How to Protect Your APIs From BOLA Vulnerabilities
Authorization is the biggest challenge when it comes to a BOLA vulnerability. Therefore, this issue is usually mitigated at the time of development. Here are some of the effective steps to protect your APIs from BOLA vulnerabilities.
Use of UUIDs
BOLA attacks often happen when a threat actor is able to guess an object or user identifier leveraging auto-incrementing identifiers. To protect your APIs from BOLA vulnerabilities, it is best to avoid using auto-incrementing identifiers and instead use random identifiers when creating and accessing APIs.
These identifiers, which are commonly referred to as UUIDs, are designed specifically to be difficult for threat actors and unauthorized users to guess. UUIDs are made up of a combination of letters, numbers, and symbols that have no pattern, making them impossible to guess. Using UUIDs minimizes the risk of tampering of GET requests to access unauthorized data by changing the user id or object id.

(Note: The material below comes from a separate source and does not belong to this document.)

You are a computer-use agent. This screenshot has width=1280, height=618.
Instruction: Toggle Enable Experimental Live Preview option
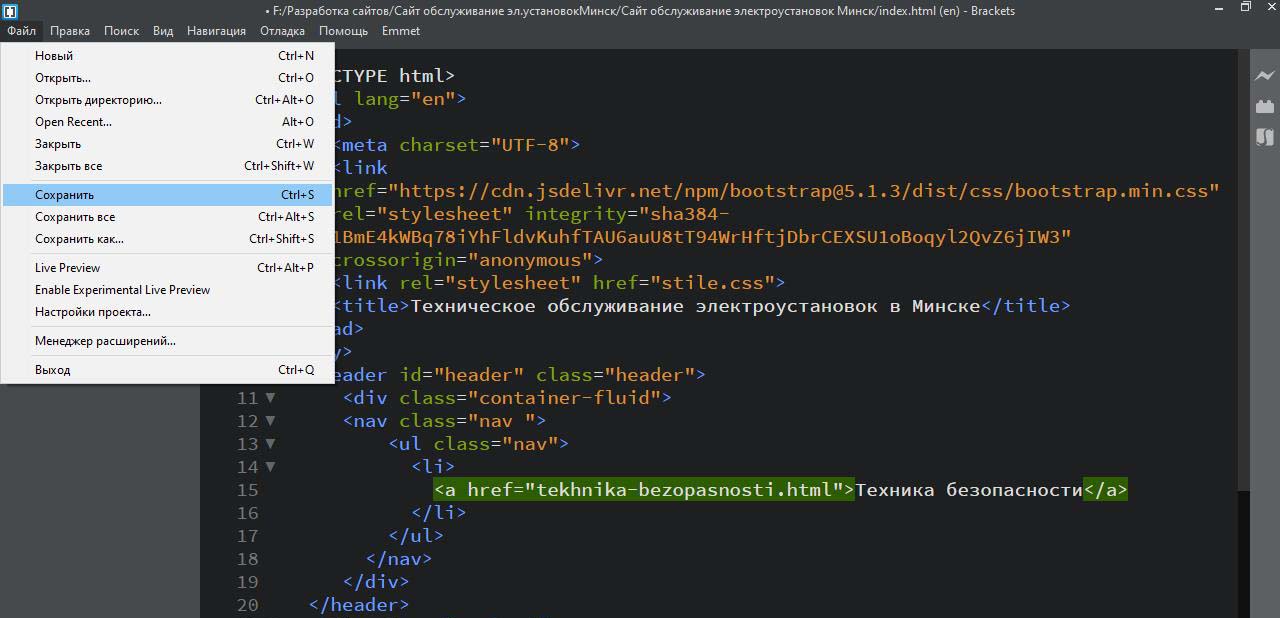point(122,290)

Enforcing Authorization Mechanisms.
Securing your APIs from BOLA attacks requires a strong authentication, but also a robust authorization. Having a centralised authorization solution that you can re-use for every sensitive object will be helpful. Implement this authorization check properly and ensure that it relies on user policies and complex user hierarchies. Write tests to evaluate this authorization mechanism and do not deploy anything that doesn’t pass the tests.

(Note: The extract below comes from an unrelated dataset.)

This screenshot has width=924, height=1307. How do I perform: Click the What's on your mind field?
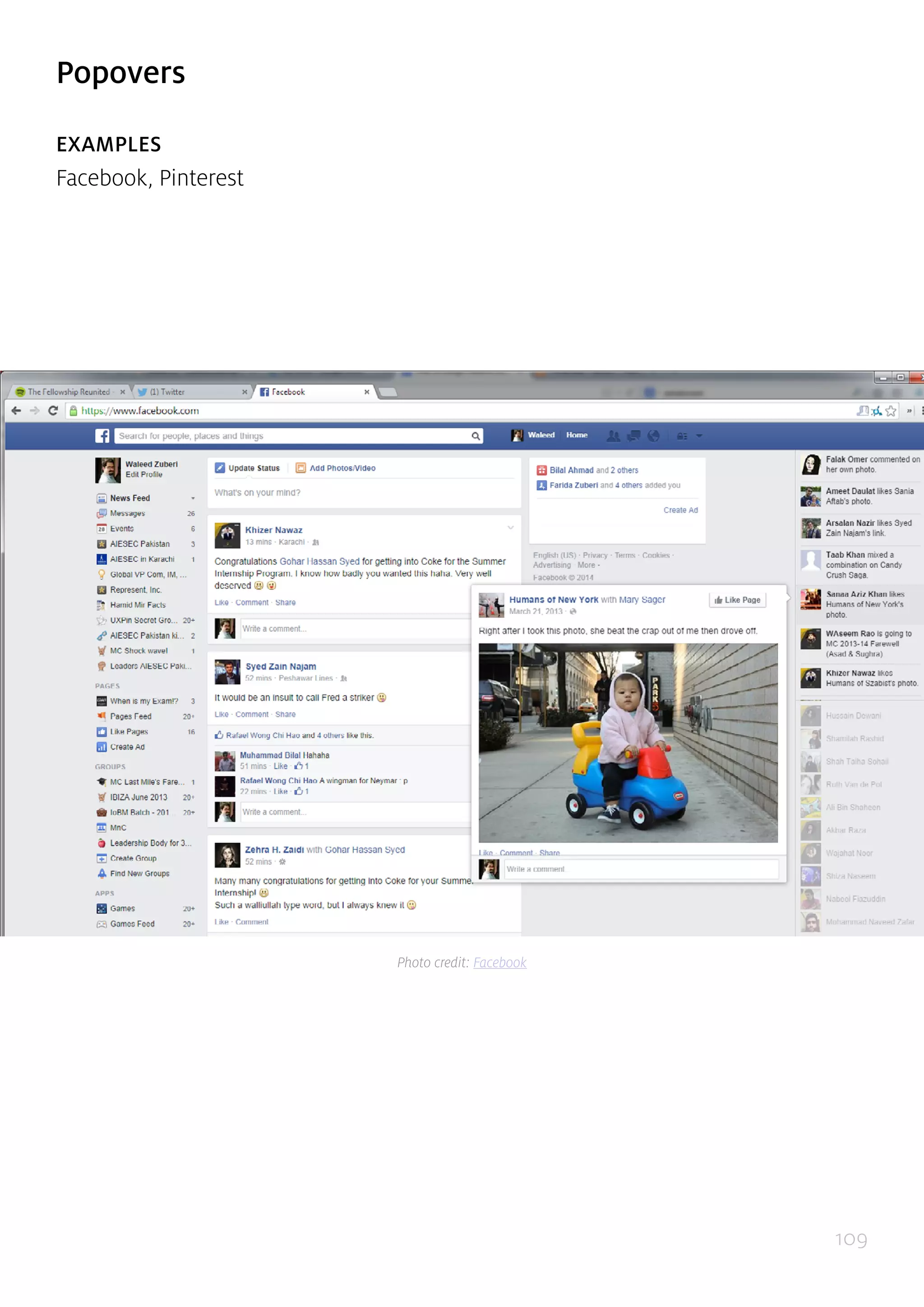(363, 493)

Rigorous Testing of the Business Logic.
BOLA vulnerabilities often occur due to unfound critical flaws in the design of the actual functionalities of your APIs, rather than threat actors using complex exploits to break into the systems. That’s why it’s critical to rigorously test the business logic of your application to spot vulnerabilities that are impossible to reliably address upon each release, with automated tools and vulnerability scanners.

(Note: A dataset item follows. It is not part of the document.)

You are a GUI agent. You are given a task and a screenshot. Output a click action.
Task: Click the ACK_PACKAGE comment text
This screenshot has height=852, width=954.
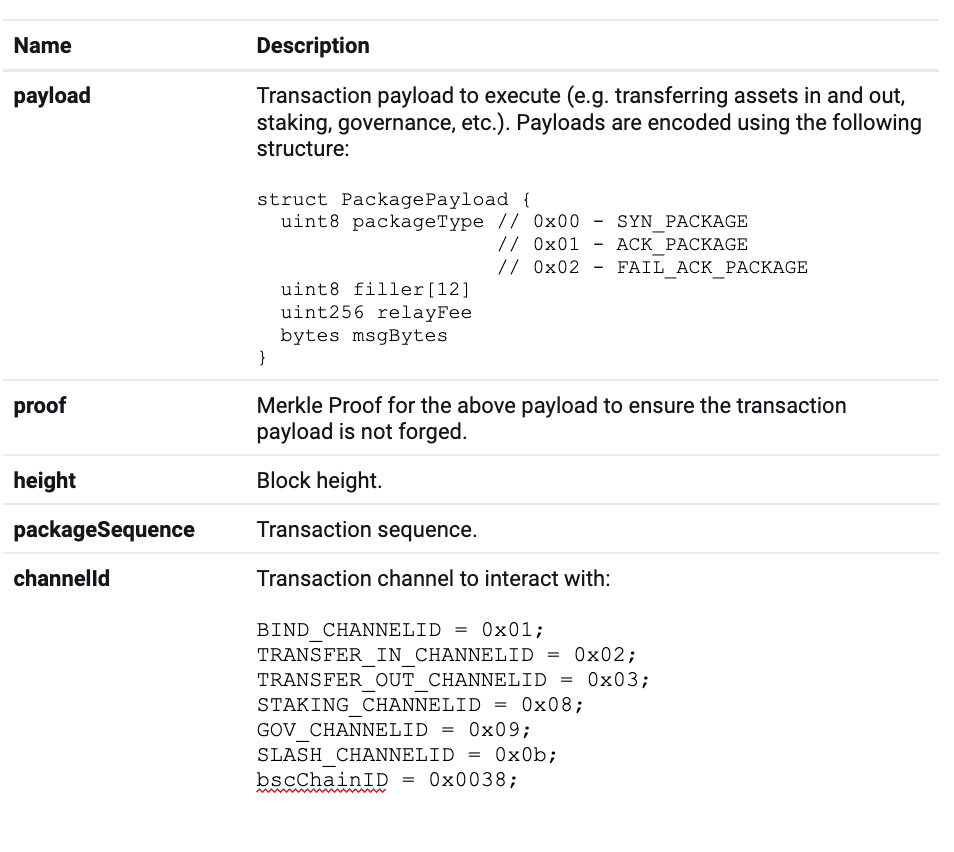coord(682,245)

Relying on IDs from JWT tokens.
Instead of sending the user identifier as a parameter, we should use an auth token such as JWT (JSON web token) and extract the user identifier from the JWT token.
Broken Object Level Authorization (BOLA) is a severe vulnerability and the potential impacts are enormous. BOLA vulnerabilities are becoming ever more prevalent as functionalities of applications increase, systems are getting more and more complex with varying user hierarchies in place, and simultaneously more APIs are built. Therefore, making sure your APIs are not vulnerable to BOLA attacks has become challenging.
The real source of this vulnerability is traced to trusting the data that is passed to the API by the user. Therefore, object and user level authorization checks should be enforced in every API endpoint that receives an object or user identifier and performs any type of action. The authorization checks should validate that only the authorized users are granted access to the request object.